The vanilla 3D-ResNet18 network consists of several similar blocks, including basic block and bottleneck block. To tackle with the problems of overfitting and the lack of datasets in micro-expression recognition tasks, both MENet and IDNet use the modified basic block to extract corresponding features. The MENet is a deep neural network containing several 3DCNN layers, namely 3D convolutional neural networks, which can be trained to capture spatio-temporal features. As facial motion feature is a kind of spatio-temporal feature containing important and discriminative information of micro-expressions, 3DCNN can be utilized to extract these features. In particular, a DAO module was added into the MENet, which can help MENet extract complementary information from different facial regions. The DAO module is discussed in detail in the next section: Attention Modules. For IDNet, as the extraction of identity feature information mainly focuses on spatial domain, the first parameter of all convolutional kernels in IDNet is set to 1. Parameters of stride and padding are also modified to keep the number of micro-expression image sequences fixed, so that the identity features can be better extracted. Compared to the vanilla 3D-ResNet18 network, the convolutional kernels in MENet are unchanged to effectively extract spatio-temporal features, while the parameters of stride and padding in MENet are modified as the same as IDNet to keep the number of micro-expression image sequences fixed, which is also a preparation for feeding the features into MINE. The output features of the 3rd modified basic block of each branch are sent into their respective attention module, after which is the final, namely the 4th basic block, whose output features are then fed into the MINE to calculate the mutual information loss.

Attention modules

The facial motions of micro-expressions mainly appear in some specific regions such as eyebrows and eyelids. Although the modified 3D-ResNet18 network can effectively extract spatio-temporal features, the micro-expression features could be concentrated in some representative ROIs.
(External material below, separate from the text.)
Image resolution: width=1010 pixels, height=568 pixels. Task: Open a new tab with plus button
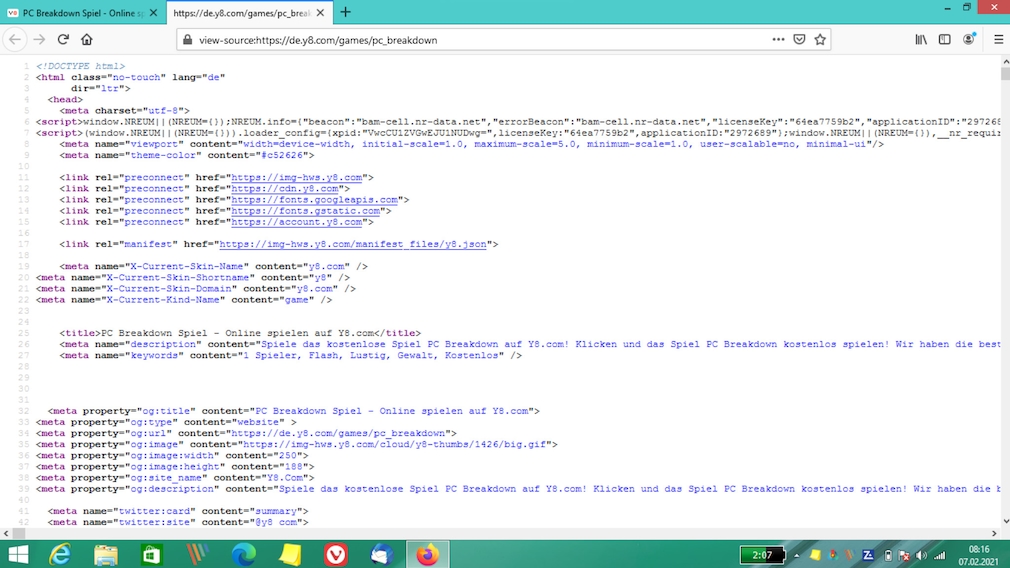tap(345, 12)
To better obtain the micro-expression features, the diverse attention operation (DAO) (Hou et al., 2021) module is added in MENet to excavate more such ROIs and extract complementary information from different facial regions. DAO contains multiple attention branches, as is shown in Fig. 3. Its input is $F^{e}$ , $F^{e} \in R^{C \times T \times H \times W}$ , where C denotes the number of channels and T denotes the number of features. In computer vision classification tasks, the intensity of each pixel in the self-attention map is proportional to the discriminant power of the feature (Choe & Shim, 2019). Thus, DAO uses global average pooling to generate a self-attention feature map:

Figure 3: DAO module.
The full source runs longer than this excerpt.